Reproduisez intégralement et sans aucune modification le texte ci-dessous sur le sexisme envers les femmes en politique.

--- Texte fourni ---
----

Face à l’évocation des attaques menées à l’encontre de François Hollande, Mr. Galut rappelle que François Hollande est Président de la République, et que cette fonction le place automatiquement en tête de la liste des personnes visées. Piochant de nouveau dans son expérience personnelle, il affirme n’avoir jamais été la cible de commentaires désobligeants sur son physique, tandis que son homologue féminin à Bourges, Irène Felix est une habituée de ces critiques.
Interrogé au sujet du traitement médiatique des femmes, et plus particulièrement concernant la campagne municipale parisienne de 2012, Yann Galut admet que la presse elle-même est très stigmatisante et a sa part de responsabilité dans ces attaques.
On se souvient en effet des expressions utilisées au sujet de Nathalie Kosciusko Morizet et Anne Hidalgo telles que « crêpage de chignon ». Il rapporte également des propos entendus à l’Assemblée Nationale au sujet du look de NKM qui faisait allusion à sa sexualité, la qualifiant de « dominatrice ».
Ces états de faits sont complétés par Fatima, présidente de Politiqu’Elles et engagée politiquement qui rappelle les remarques qu’on a pu entendre au sujet d’affiches de campagnes photoshopées ou de coupe de cheveux, sujets que l’on aborde pas lorsqu’il s’agit d’un homme.
Et les constatations s’enchaînent : concernant l’entrée en politique des femmes, ces dernières doivent toujours se démener et abattre une charge de travail plus conséquentes que les hommes pour être reconnues.

----

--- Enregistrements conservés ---
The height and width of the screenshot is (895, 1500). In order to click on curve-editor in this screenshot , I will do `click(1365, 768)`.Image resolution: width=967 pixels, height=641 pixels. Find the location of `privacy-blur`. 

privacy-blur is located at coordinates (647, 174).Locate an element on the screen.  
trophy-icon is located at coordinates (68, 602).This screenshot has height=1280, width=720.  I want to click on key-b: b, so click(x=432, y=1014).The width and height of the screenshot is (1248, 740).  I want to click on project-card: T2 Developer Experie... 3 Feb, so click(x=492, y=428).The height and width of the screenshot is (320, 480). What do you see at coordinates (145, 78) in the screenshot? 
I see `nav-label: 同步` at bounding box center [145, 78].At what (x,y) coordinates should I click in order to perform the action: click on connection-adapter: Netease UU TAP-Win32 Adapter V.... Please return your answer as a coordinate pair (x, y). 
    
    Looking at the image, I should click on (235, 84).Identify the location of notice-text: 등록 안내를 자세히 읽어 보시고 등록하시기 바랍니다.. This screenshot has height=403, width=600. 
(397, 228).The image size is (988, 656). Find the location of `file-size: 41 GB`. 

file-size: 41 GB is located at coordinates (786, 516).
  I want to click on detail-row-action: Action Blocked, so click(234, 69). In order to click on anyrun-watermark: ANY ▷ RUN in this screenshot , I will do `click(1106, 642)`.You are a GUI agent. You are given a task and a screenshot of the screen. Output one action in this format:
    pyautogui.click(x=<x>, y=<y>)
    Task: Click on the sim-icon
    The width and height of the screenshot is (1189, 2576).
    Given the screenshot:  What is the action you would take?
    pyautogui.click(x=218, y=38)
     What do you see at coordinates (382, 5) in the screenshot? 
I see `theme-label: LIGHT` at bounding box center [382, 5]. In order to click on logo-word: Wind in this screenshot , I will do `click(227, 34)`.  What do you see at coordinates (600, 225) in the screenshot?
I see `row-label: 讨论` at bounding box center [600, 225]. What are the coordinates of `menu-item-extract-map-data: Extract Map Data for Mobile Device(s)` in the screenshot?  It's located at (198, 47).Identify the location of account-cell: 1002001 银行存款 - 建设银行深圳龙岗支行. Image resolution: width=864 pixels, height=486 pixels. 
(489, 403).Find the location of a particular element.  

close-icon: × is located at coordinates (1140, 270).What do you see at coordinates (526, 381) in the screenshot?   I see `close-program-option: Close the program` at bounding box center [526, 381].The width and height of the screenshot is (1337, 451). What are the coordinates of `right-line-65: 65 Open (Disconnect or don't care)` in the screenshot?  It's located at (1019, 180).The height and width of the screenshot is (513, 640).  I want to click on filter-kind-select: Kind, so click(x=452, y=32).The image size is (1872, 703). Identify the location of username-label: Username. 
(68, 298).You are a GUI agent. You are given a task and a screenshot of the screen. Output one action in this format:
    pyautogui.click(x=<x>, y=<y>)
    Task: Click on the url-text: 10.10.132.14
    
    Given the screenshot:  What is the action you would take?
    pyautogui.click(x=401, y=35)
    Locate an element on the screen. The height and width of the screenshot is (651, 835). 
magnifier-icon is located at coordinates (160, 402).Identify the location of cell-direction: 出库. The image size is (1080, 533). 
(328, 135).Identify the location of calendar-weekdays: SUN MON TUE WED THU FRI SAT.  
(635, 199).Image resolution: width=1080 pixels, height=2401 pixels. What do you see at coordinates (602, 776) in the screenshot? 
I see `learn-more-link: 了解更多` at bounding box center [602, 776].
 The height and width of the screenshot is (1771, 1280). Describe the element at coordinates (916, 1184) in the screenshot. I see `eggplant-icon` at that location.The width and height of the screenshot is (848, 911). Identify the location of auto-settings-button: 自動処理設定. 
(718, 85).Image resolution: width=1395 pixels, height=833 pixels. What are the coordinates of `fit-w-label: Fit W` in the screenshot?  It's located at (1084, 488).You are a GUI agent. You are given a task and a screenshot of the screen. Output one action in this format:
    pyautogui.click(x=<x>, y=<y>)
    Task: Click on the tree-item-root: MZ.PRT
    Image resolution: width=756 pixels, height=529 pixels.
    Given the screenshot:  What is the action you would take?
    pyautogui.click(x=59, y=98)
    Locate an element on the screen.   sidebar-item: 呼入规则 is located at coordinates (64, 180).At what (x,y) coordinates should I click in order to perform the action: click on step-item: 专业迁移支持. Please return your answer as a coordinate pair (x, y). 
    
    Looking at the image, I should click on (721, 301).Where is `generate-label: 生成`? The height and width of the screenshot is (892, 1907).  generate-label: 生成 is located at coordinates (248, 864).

----

--- Réponse ---
Face à l’évocation des attaques menées à l’encontre de François Hollande, Mr. Galut rappelle que François Hollande est Président de la République, et que cette fonction le place automatiquement en tête de la liste des personnes visées. Piochant de nouveau dans son expérience personnelle, il affirme n’avoir jamais été la cible de commentaires désobligeants sur son physique, tandis que son homologue féminin à Bourges, Irène Felix est une habituée de ces critiques.
Interrogé au sujet du traitement médiatique des femmes, et plus particulièrement concernant la campagne municipale parisienne de 2012, Yann Galut admet que la presse elle-même est très stigmatisante et a sa part de responsabilité dans ces attaques.
On se souvient en effet des expressions utilisées au sujet de Nathalie Kosciusko Morizet et Anne Hidalgo telles que « crêpage de chignon ». Il rapporte également des propos entendus à l’Assemblée Nationale au sujet du look de NKM qui faisait allusion à sa sexualité, la qualifiant de « dominatrice ».
Ces états de faits sont complétés par Fatima, présidente de Politiqu’Elles et engagée politiquement qui rappelle les remarques qu’on a pu entendre au sujet d’affiches de campagnes photoshopées ou de coupe de cheveux, sujets que l’on aborde pas lorsqu’il s’agit d’un homme.
Et les constatations s’enchaînent : concernant l’entrée en politique des femmes, ces dernières doivent toujours se démener et abattre une charge de travail plus conséquentes que les hommes pour être reconnues.